Kentsterling.com Top Eleven Favorite Movies to Quote From

by Kent Sterling

imagesEveryone is sharing their thoughts about the unfulfilled history we missed as John F. Kennedy was assassinated 50 years ago today, so I want to escape from the relentless sadness of a day like today where everyone is marking the moment the best of humanity met the worst, and write something totally disposable and of very limited societal value..

It’s difficult for me to have a conversation without relating something said to either a Seinfeld episode or one of the ten movies listed below.  There are phrases I use without any recollection that they came from a moment in a movie I saw 20 years ago.  People call me on it occasionally, “Hey, didn’t Al Pacino say that in ‘Author, Author’?”  That’s usually from someone who spent as much time watching HBO in 1984 as I did.

“Author, Author” is a little too arcane for inclusion on this list.  It came in at #87, so it will be in the ninth top ten quotable movies list before we get to the wit of Pacino’s character, single dad/playwrite Ivan Trevalian.  Don’t hold your breath for that list.  The day that I write ‘Top Ten Quotable Movies, Ninth in the Series” will be the day this site is shuttered for uselessness.

When I was a program director for 101ESPN in St.
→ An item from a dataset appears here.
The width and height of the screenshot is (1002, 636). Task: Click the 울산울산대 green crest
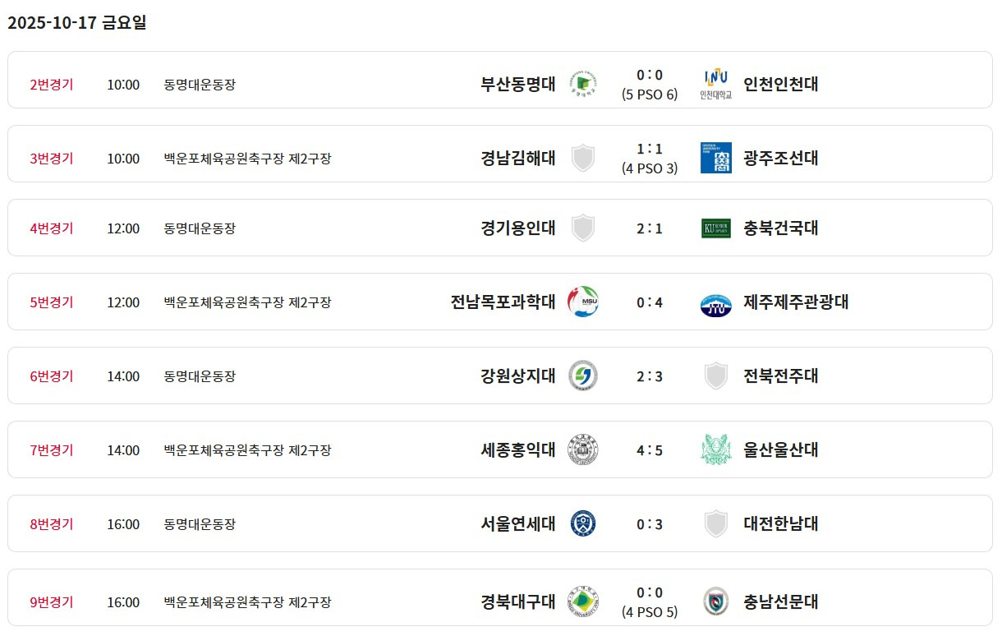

Louis, I mandated that everyone on the staffsee “The Godfather” and “Godfather II” because I have no interest in people who are incapable of understanding how the world works through the Corleone Family’s eyes.  I bought copies for some as ‘gifts’.  I also tried to enforce a mandate that everyone read a book by Hunter S. Thompson, but Thompson is at the top of an entirely different list for a different day.
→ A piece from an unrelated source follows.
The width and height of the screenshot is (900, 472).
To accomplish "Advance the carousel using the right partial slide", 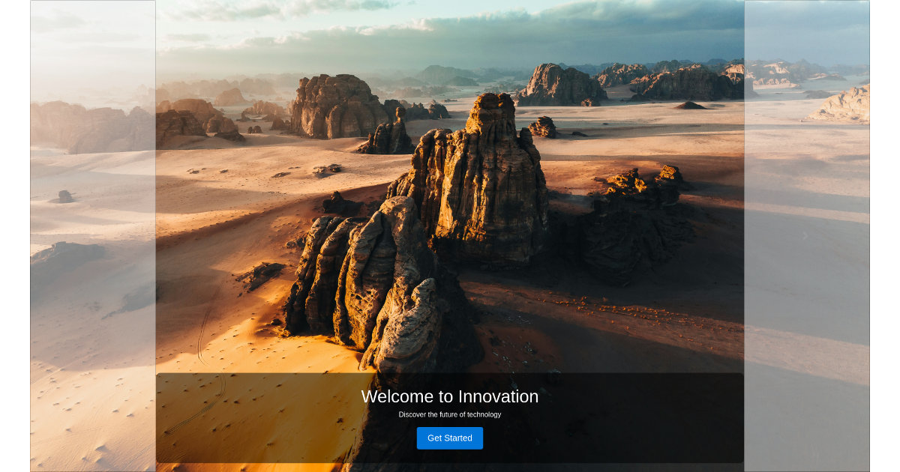I will (x=809, y=236).
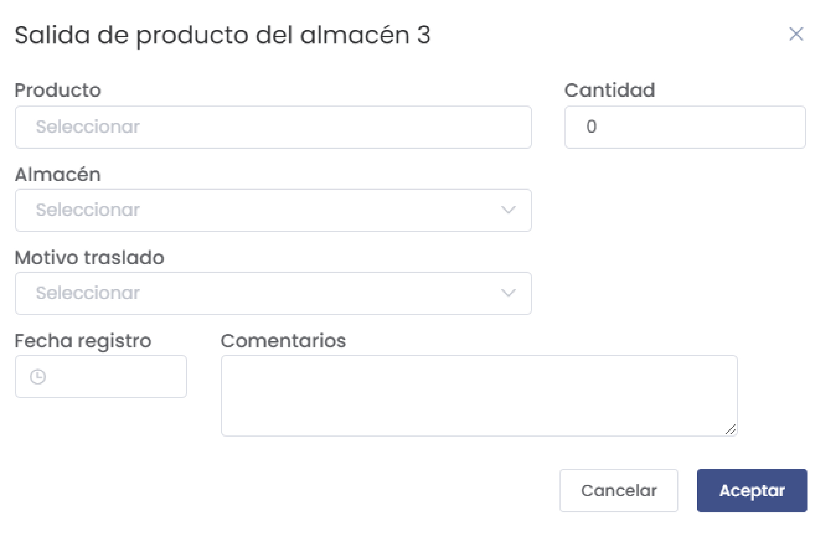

Here are the top ten movies from which you are most likely to hear me quote phrases as though they are my own.  Some of these films have many quotable lines, and others have only one, but the list is comprised not of the best movie quote, but the most quotable movies.  Some are terrible movies made fun with strange dialogue, and others are masterpieces.

I have chosen to omit all Will Ferrell movies because they would fill half the list, and how much much would that be to write.
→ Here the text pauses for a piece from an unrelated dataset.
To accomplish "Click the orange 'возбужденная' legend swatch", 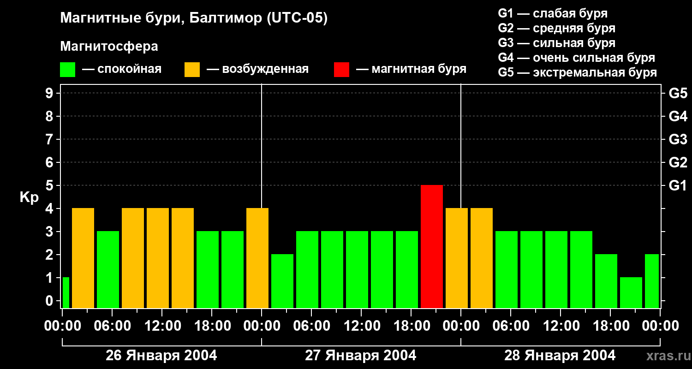I will (192, 70).
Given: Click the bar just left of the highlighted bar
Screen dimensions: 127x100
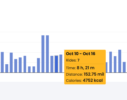Looking at the screenshot, I should point(52,64).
The Godfather – This movie is perfect.  The writing, music, lessons, everything – just perfect.  Best movie of all time – period.  You watch “Citizen Kane” 10 times, and then “The Godfather” 10 times.  Tell me which you would prefer to watch an 11th time.  The entire context of my favorite quote is too convoluted to share here, but a man asks for Don Corleone’s help and offers him cash for it.  The Don’s son gets honest with the man, and after the meeting chastises him, “Never tell anyone outside the Family what you are thinking again.”  

Dumb and Dumber – This is a total classic with endless quotes.  I am remiss for leaving it off the first list, but sometimes I get a little high and mighty with my Patrick Swayze obsession.  “We got no food, no jobs… our PETS’ HEADS ARE FALLING OFF!”

  • Lloyd: Uh, what is the Soup Du Jour?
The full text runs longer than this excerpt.